## Work item
Would you please copy each line of the listing that mentions "name"?

## Records for processing
- Opening Delimiter -
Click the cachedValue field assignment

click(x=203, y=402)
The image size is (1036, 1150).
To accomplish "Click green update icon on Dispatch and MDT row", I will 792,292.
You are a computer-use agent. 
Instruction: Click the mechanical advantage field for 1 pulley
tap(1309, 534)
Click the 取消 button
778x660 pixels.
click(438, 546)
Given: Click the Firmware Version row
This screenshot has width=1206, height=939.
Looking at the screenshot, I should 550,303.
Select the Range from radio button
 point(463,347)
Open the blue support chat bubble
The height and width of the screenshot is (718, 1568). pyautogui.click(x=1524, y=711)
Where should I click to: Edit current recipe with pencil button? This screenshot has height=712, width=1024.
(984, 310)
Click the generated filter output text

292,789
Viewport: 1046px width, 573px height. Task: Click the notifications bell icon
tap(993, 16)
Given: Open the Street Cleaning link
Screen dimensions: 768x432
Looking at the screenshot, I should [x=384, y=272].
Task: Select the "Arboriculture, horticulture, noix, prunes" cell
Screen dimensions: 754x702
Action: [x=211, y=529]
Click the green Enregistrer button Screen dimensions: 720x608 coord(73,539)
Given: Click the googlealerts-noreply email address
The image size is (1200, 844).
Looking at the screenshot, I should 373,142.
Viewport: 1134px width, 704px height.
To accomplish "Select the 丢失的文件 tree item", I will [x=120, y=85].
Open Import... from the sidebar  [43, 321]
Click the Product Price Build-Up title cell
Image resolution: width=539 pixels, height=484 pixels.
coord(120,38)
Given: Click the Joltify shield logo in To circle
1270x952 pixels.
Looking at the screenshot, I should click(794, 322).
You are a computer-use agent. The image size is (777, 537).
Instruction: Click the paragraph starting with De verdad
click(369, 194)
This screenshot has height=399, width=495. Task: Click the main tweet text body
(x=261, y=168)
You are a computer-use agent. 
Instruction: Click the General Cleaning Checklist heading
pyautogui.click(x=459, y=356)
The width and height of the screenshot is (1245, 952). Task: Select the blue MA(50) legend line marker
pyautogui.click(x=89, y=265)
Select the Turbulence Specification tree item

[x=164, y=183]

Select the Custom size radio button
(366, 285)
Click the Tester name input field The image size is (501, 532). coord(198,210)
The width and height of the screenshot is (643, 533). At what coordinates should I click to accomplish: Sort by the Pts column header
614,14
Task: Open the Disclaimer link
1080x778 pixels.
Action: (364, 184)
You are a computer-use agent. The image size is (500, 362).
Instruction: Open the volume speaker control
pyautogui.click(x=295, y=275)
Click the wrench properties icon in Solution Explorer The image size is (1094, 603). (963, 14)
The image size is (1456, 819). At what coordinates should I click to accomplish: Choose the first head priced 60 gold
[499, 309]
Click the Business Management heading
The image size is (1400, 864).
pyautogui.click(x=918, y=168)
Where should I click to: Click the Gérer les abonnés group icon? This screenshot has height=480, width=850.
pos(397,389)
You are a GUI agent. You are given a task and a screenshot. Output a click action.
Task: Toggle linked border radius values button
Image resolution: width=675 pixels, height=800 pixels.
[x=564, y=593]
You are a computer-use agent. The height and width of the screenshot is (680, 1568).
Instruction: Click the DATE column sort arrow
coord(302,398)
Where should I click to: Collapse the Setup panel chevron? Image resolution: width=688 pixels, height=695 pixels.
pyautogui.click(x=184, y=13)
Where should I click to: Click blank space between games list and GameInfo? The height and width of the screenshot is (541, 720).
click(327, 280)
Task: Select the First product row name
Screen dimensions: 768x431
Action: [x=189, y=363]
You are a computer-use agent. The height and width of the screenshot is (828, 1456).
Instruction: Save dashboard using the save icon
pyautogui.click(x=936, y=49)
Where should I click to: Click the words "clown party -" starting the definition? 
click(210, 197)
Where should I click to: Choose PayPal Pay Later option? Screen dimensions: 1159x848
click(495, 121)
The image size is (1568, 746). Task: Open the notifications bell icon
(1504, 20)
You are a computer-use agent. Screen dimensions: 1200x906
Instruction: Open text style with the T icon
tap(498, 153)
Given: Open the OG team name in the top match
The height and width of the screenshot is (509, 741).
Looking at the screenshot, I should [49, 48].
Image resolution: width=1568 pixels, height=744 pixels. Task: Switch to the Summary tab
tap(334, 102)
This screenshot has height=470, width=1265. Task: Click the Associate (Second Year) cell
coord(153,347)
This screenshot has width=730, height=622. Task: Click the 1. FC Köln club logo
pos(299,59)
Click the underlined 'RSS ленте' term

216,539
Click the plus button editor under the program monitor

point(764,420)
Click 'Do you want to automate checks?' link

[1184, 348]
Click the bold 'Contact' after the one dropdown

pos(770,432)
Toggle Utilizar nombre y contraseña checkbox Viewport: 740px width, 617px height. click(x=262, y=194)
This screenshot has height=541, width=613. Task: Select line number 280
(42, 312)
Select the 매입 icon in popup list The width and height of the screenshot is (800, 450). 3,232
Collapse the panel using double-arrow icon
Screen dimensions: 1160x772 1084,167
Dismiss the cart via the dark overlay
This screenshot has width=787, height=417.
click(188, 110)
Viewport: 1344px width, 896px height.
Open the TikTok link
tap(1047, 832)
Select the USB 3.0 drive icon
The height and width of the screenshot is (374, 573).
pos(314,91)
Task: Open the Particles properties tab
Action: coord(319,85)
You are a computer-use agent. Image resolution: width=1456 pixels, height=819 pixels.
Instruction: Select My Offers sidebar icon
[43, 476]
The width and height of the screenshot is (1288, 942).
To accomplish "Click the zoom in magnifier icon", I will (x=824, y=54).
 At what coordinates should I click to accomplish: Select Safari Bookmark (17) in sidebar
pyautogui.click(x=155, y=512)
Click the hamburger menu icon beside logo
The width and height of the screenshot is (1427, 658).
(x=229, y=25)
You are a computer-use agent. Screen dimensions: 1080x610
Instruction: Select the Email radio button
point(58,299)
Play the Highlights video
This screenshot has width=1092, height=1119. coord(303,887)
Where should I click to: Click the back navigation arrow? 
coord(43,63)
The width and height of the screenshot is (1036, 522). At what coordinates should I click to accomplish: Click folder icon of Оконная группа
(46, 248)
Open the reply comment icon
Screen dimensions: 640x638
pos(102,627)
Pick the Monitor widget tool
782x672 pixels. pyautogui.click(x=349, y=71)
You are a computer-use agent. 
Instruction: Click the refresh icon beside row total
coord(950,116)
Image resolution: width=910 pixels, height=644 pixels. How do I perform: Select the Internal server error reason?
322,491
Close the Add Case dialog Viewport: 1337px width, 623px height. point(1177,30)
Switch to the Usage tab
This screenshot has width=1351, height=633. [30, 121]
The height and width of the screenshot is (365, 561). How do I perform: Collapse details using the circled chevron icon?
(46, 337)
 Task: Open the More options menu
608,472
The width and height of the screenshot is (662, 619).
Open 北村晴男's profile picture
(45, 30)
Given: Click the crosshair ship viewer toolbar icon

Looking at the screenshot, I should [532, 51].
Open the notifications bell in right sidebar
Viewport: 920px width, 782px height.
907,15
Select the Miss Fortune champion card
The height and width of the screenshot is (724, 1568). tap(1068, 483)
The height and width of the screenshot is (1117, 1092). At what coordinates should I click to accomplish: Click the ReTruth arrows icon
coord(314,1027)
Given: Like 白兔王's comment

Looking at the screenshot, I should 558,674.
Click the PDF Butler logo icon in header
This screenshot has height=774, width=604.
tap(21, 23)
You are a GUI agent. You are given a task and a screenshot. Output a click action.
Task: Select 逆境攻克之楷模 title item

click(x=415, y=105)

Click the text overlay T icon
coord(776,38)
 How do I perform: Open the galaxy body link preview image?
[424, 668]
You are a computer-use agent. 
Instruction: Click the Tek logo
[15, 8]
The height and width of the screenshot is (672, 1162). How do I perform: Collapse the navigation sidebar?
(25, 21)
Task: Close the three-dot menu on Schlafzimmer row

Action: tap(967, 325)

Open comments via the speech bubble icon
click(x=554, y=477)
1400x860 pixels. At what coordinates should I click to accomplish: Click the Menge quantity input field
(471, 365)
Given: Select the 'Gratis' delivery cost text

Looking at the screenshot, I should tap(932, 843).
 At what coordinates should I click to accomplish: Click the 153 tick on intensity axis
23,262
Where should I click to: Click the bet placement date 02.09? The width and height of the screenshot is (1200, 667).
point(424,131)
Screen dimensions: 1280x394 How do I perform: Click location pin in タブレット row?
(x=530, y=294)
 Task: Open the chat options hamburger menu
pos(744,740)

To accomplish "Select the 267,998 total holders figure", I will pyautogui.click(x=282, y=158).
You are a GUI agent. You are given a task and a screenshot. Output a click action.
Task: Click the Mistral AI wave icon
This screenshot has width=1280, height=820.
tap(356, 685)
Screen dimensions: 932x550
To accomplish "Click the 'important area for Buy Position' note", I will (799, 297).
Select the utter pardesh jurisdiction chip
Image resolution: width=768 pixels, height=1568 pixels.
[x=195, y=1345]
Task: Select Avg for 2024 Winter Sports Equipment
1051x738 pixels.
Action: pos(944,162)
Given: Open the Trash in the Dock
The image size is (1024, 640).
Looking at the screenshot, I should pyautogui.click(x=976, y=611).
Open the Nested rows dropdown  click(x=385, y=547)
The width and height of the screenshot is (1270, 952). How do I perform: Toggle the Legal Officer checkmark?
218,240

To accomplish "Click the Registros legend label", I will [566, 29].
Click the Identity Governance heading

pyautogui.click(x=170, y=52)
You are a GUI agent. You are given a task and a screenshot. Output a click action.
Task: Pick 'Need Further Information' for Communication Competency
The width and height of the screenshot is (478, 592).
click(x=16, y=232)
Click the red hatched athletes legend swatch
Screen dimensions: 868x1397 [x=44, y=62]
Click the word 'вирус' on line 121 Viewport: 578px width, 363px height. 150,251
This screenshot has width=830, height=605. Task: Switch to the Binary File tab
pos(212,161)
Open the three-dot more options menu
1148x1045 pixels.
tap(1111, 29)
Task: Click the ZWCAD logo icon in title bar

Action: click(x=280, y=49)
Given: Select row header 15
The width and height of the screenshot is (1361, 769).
- Closing Delimiter -
## Result below
Click the Tester name input field The image size is (501, 532). coord(198,210)
Task: Select the First product row name
Given: Open the OG team name in the top match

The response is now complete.